O II Tribunal do Júri do Rio de Janeiro iniciou nesta quarta-feira (3) a décima sessão do julgamento de Jairo Souza Santos Júnior, o Dr. Jairinho, e Monique Medeiros. A sessão, realizada às 10h30, continua os trabalhos sobre a morte do garoto Henry Borel, ocorrida em março de 2021, em um apartamento na Barra da Tijuca. A fase atual envolve o debate entre acusação e defesa após os interrogatórios conduzidos nos dias anteriores.
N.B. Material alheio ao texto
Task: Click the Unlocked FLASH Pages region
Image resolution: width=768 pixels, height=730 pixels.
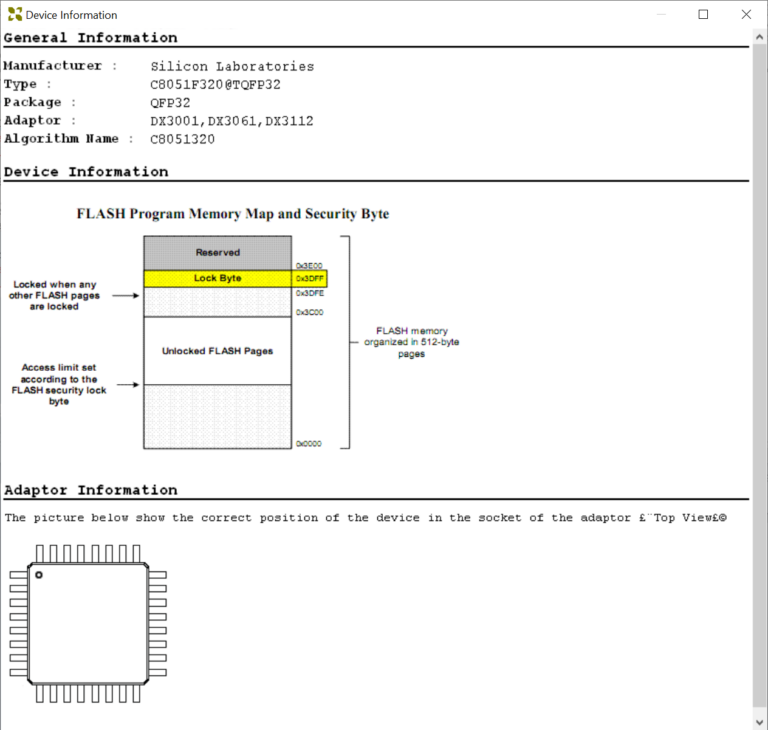Action: click(217, 351)
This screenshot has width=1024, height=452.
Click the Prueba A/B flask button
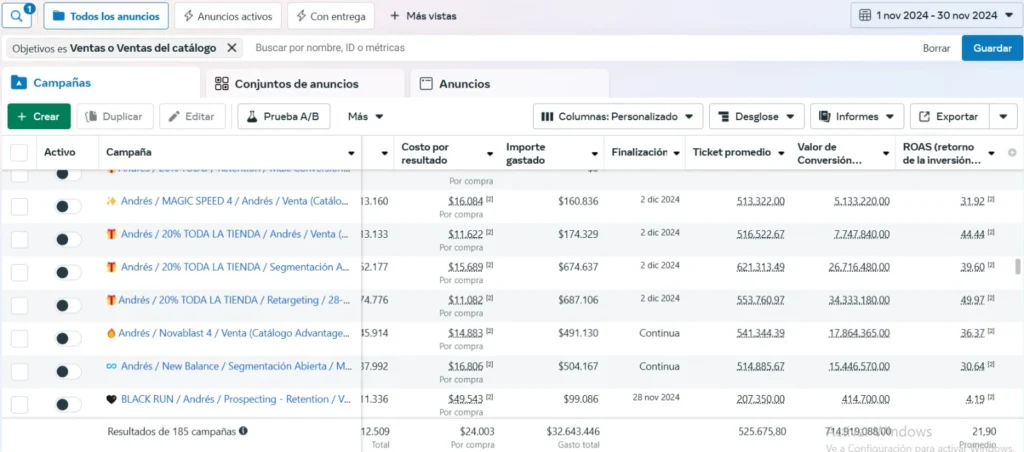(x=283, y=117)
A posição dos réus no processo permanece sob observação dos jurados, que respondem por homicídio triplamente qualificado, tortura e fraude processual. O Ministério Público sustenta a acusação, enquanto as defesas apresentam os argumentos para a absolvição ou redução de responsabilidades.
Resolução do caso
A decisão permanece nas mãos de sete jurados que compõem o Conselho de Sentença. Caso a pena seja superior a 15 anos, a magistrada Elizabeth Machado Louro pode determinar a prisão imediata dos réus ainda no tribunal.
Fase final
Após o encerramento dos interrogatórios, a defesa e a acusação iniciam os debates finais. Monique Medeiros afirmou em depoimento, em momentos anteriores, acreditar que o ex-companheiro seria o responsável pelo crime. Jairinho, por sua vez, negou as agressões, contestou laudos periciais e manteve a tese de erro médico no Hospital Barra D’Or.